I dropped the chain and opened up.

‘Yeah,’ I said quietly, but aggressively.

‘I’m sorry if this is… random,’ he began. ‘I’ve… I got a… an appointment tomorrow with me probation officer and I ain’t got no clothes. I ’ad an argument with me missus a few hours ago. I went ta bed, right, an’ when I woke up she’d gone and took all me cloves.’

I wanted to slam the door in his face. But I couldn’t be that heartless.

‘Just a sec,’ I said.

Karen had cleaned out our wardrobe and bagged up some old clothes we were going to take to the charity shop. The bag was by the door, waiting to go. I found some old jeans, a denim shirt and several stray socks.

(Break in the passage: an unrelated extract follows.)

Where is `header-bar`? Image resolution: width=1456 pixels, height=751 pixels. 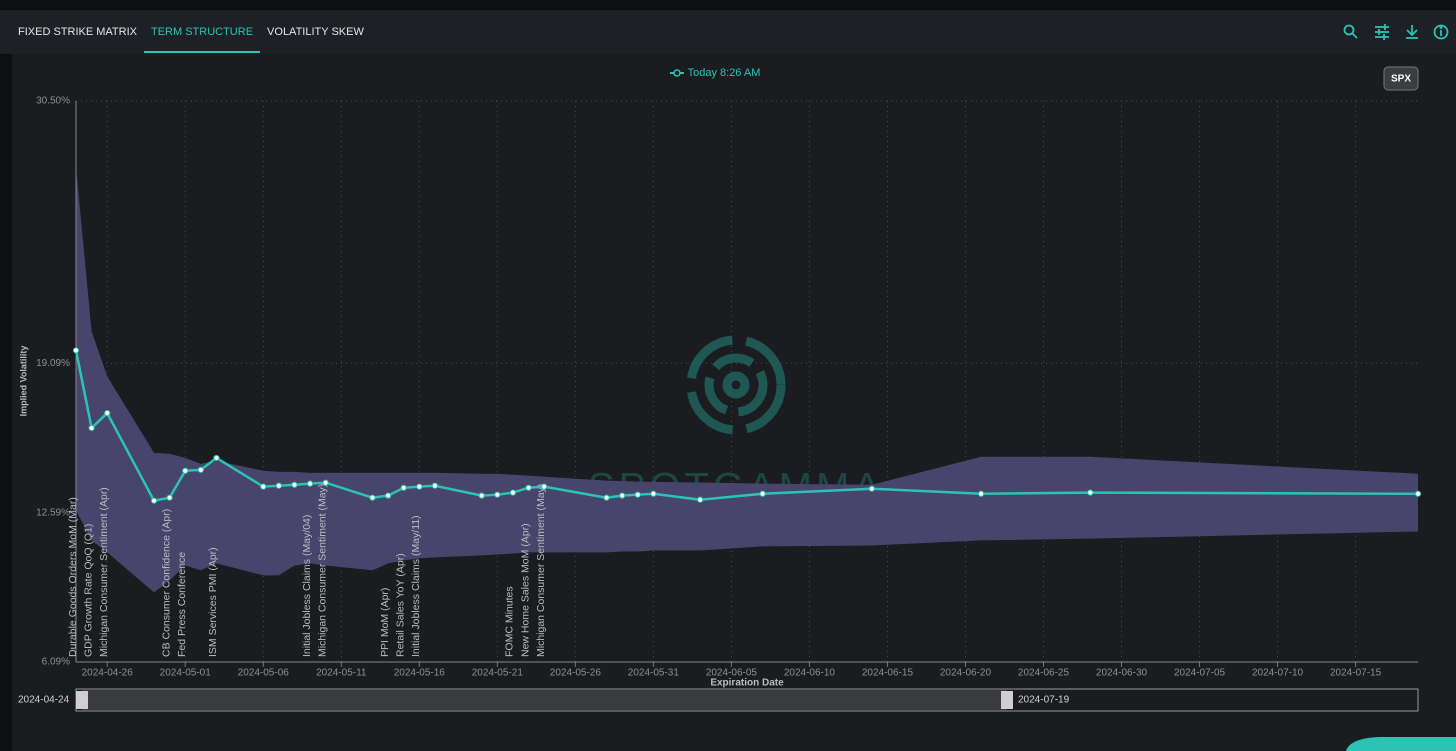 header-bar is located at coordinates (728, 32).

I handed the clothes to Arun.

‘Cheers, mate,’ he said. ‘You’s a good geezer.’

‘No, I’m not,’ I said and closed the door.

Karen looked at me and smiled.

‘Where were we?’ she said.

We started kissing again, right there in the doorway, up against the wall. I slipped my hands under her sweatshirt. She giggled and caught my arms by the wrists and brought them down.

Then she led me towards the bedroom. We got inside and started undressing. She’d got my shirt off and I was fumbling with her bra hooks when there was another knock at the door. Louder, heavier than before. I thought of the kids waking up.

I stomped back to the door, pissed off, ready to give Arun an earful. But when I opened it, there was no one there. I looked left and right down the corridor. It was empty.

I was about to close the door when I saw something lying at my feet. A stiff-backed envelope, too big for the letterbox. It had my name on it, in large black felt-tipped capitals.

I took the envelope into the kitchen and opened it up.

It was from Andy Swayne. And it wasn’t good.

He’d left me a small sheaf of colour photographs, taken in the lounge of Suite 18. But they weren’t of the crime scene. They were of me
at
the crime scene.

In other words: he was letting me know he had me by the balls.

The two-faced, double-dealing wanker.

‘What you got there?’ Karen asked from the doorway.

I told her.

‘The sooner you leave that place the better. It’s nowt but trouble.’